- Passage provided -
Byzantine emperor from 1203 to 1204

Alexios IV Angelos (Ἀλέξιος Ἄγγελος; c. 1182 – February 1204), Latinized as Alexius IV Angelus, was Byzantine Emperor from August 1203 to January 1204.

==Early life==
He was the son of Emperor Isaac II Angelos and his first wife Irene, likely a Tornikina. His paternal uncle was his predecessor, Emperor Alexios III Angelos.

==Prince in exile==
The young Alexios was imprisoned in 1195 when Alexios III overthrew Isaac II in a coup. His father was ultimately blinded, but Alexios was largely unharmed. In 1201, two Pisan merchants were employed to smuggle Alexios out of Constantinople to the Holy Roman Empire, where he took refuge with his brother-in-law Philip of Swabia, King of Germany.

Saved data entries:
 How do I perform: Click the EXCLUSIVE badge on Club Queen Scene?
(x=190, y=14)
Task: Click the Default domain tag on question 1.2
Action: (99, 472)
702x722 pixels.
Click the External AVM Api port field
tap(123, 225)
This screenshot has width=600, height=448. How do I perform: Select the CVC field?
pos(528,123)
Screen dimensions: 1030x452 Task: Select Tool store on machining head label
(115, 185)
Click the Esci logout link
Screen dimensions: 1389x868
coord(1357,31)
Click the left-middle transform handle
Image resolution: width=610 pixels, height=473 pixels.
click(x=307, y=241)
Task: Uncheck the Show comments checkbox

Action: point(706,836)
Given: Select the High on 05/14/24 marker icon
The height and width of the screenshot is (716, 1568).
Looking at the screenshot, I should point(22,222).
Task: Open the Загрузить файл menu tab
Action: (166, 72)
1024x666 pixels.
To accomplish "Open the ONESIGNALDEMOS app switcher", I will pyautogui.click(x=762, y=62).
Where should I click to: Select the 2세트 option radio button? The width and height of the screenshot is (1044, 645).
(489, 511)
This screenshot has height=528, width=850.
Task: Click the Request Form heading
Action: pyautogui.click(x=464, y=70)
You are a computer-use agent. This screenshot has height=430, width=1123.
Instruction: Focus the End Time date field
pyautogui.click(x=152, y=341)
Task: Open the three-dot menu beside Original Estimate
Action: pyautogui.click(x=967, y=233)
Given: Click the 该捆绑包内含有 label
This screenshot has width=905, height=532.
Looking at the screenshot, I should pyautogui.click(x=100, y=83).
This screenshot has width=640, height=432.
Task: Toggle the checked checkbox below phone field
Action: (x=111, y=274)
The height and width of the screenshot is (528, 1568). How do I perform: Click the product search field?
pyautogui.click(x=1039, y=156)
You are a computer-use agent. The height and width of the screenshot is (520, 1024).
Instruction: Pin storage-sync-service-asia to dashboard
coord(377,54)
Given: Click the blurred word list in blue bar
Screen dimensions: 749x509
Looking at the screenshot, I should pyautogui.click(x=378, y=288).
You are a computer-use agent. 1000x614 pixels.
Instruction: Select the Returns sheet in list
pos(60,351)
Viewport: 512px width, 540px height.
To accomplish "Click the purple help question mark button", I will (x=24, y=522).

- Work task 1 -
In the passage about Alexios IV Angelos, who was hired to smuggle Alexios out of Constantinople?
- Work task 2 -
Do these statements agree with the passage about Alexios IV Angelos? (a) Alexios was imprisoned in 1195. (b) Alexios was blinded along with his father. (c) Philip of Swabia was Alexios's paternal uncle.

- Answer area 1 -
Two Pisan merchants.

- Answer area 2 -
(a) Yes: "The young Alexios was imprisoned in 1195 when Alexios III overthrew Isaac II in a coup."
(b) No: "His father was ultimately blinded, but Alexios was largely unharmed."
(c) No: "His paternal uncle was his predecessor, Emperor Alexios III Angelos," and Philip of Swabia was "his brother-in-law."